More Coffin Music...

Another music post?  Ah, yes.  Most likely, you're not going to stop by to look at a casket any day soon, and therefore get to know us personally.  And I, Mary, have been mystified and impressed by music from day one.  I'm not a great musician, but I'm so awed by...well...how good it makes you feel.  Anyway, my blog post on the Blissfest/Caravan of Thieves interview, led to Curtis Eller, who penned "Sugar in my Coffin".
This nice gentleman musician humored me with answers to my questions..."I've got answers in my coffin..."

We were first introduced to you through "Sugar in My Coffin", which was covered by the Michigan band, Red Sea Pedestrians.  On the surface, the song seems like a call for a sweet ending after the frustrations in life.  I was never great at English, is there more ideas going on there?  (Lyrics here...scroll down)
For somebody who's not great at English, you've managed to very succinctly state the main theme of the lyric. There is also a rather sideways political slant to it as well . I wrote "Sugar In My Coffin" shortly after playing a show in New York City with Pete Seeger and I decided that I needed to write a protest song of my own. Predictably, when I finished I realized I'd just written another song about Elvis Presley and Abraham Lincoln. I guess some habits die hard. No pun intended.
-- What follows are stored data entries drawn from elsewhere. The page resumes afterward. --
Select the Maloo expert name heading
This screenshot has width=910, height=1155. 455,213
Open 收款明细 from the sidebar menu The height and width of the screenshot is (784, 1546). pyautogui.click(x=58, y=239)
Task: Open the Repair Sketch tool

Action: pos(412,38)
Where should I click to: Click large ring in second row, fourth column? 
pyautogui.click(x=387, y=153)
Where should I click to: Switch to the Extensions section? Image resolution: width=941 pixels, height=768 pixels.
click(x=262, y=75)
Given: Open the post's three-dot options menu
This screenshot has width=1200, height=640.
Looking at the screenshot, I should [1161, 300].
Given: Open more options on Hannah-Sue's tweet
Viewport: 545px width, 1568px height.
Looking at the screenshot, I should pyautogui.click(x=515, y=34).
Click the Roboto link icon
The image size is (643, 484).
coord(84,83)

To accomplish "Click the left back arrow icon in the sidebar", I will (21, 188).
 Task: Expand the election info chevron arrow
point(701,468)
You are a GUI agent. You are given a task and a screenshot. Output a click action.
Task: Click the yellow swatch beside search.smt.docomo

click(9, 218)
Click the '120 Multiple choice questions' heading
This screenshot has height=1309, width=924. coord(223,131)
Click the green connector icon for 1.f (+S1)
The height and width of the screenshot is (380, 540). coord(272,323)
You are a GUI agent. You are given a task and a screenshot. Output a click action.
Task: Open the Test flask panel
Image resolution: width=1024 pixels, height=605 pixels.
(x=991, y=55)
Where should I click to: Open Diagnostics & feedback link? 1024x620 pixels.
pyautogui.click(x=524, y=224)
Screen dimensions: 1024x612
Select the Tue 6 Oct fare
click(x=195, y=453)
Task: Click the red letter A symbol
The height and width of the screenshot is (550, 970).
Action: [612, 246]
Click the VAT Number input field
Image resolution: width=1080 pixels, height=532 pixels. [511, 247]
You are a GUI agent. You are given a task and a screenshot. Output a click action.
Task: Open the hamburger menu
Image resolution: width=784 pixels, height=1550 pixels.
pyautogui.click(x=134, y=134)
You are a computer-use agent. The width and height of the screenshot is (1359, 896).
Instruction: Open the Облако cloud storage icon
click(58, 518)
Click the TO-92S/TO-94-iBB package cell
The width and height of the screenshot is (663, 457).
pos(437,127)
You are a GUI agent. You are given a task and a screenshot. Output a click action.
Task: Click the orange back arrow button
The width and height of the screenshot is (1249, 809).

You mention that you've played at funerals on your webpage.  Is that true?
Several years ago while I was still living in New York City I was asked to perform at the funeral of a 23 year old kid who'd died in a freak mountain climbing accident. He was an aspiring banjo player and they wanted me to lead the congregation in a joyful rendition of "Keep On The Sunny Side Of Life". His father told me that he wanted the service to be a celebration of a vibrant, adventurous life, and it really did feel that way. I met his friends and family and learned a lot about him (including the odd coincidence that we shared the same birthday). I wish I'd known him while he was sill with us. I have to say, it was one of the most moving moments in my musical life. Unforgettable.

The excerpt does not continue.